Diversification Opportunities for OHTL Public and Laguna Resorts
-0.81 | Correlation Coefficient |
Pay attention - limited upside
The 3 months correlation between OHTL and Laguna is -0.81. Overlapping area represents the amount of risk that can be diversified away by holding OHTL Public and Laguna Resorts Hotels in the same portfolio, assuming nothing else is changed. The correlation between historical prices or returns on Laguna Resorts Hotels and OHTL Public is a relative statistical measure of the degree to which these equity instruments tend to move together. The correlation coefficient measures the extent to which returns on OHTL Public are associated (or correlated) with Laguna Resorts. Values of the correlation coefficient range from -1 to +1, where. The correlation of zero (0) is possible when the price movement of Laguna Resorts Hotels has no effect on the direction of OHTL Public i.e., OHTL Public and Laguna Resorts go up and down completely randomly.
Pair Corralation between OHTL Public and Laguna Resorts
Assuming the 90 days trading horizon OHTL Public is expected to under-perform the Laguna Resorts. In addition to that, OHTL Public is 1.51 times more volatile than Laguna Resorts Hotels. It trades about -0.1 of its total potential returns per unit of risk. Laguna Resorts Hotels is currently generating about 0.07 per unit of volatility. If you would invest 3,725 in Laguna Resorts Hotels on September 14, 2024 and sell it today you would earn a total of 150.00 from holding Laguna Resorts Hotels or generate 4.03% return on investment over 90 days.
Time Period | 3 Months [change] |
Direction | Moves Against |
Strength | Significant |
Accuracy | 100.0% |
Values | Daily Returns |
OHTL Public vs. Laguna Resorts Hotels
Performance |
Timeline |
OHTL Public |
Laguna Resorts Hotels |
OHTL Public and Laguna Resorts Volatility Contrast
Predicted Return Density |
Returns |
Pair Trading with OHTL Public and Laguna Resorts
The main advantage of trading using opposite OHTL Public and Laguna Resorts positions is that it hedges away some unsystematic risk.

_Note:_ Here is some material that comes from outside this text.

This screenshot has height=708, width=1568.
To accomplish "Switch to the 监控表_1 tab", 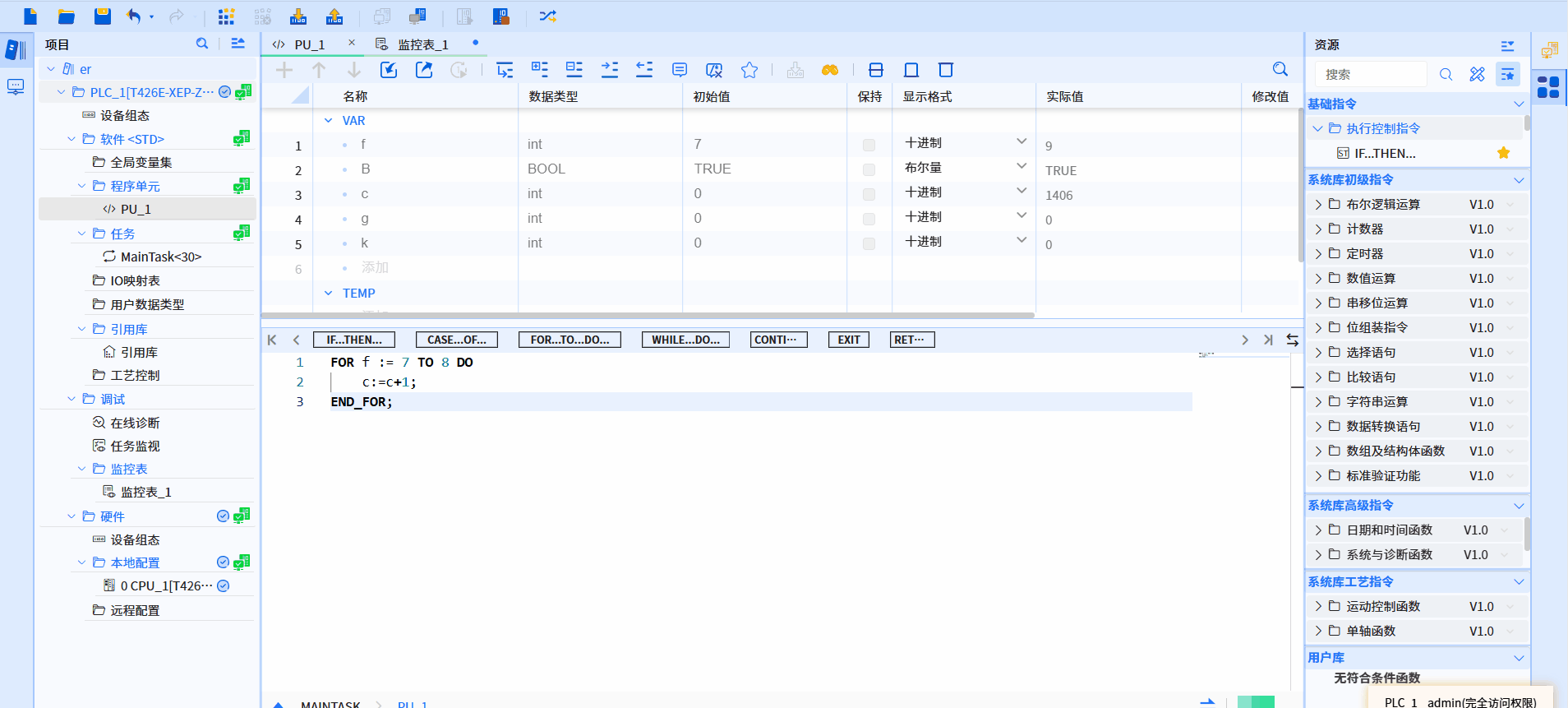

Because of two separate transactions, even if OHTL Public position performs unexpectedly, Laguna Resorts can make up some of the losses. Pair trading also minimizes risk from directional movements in the market. For example, if an entire industry or sector drops because of unexpected headlines, the short position in Laguna Resorts will offset losses from the drop in Laguna Resorts' long position.OHTL Public vs. Hwa Fong Rubber | OHTL Public vs. AAPICO Hitech Public | OHTL Public vs. Haad Thip Public | OHTL Public vs. Italian Thai Development Public |
Laguna Resorts vs. OHTL Public | Laguna Resorts vs. LPN Development Public | Laguna Resorts vs. The Erawan Group | Laguna Resorts vs. MBK Public |
Check out your portfolio center.Note that this page's information should be used as a complementary analysis to find the right mix of equity instruments to add to your existing portfolios or create a brand new portfolio. You can also try the Price Exposure Probability module to analyze equity upside and downside potential for a given time horizon across multiple markets.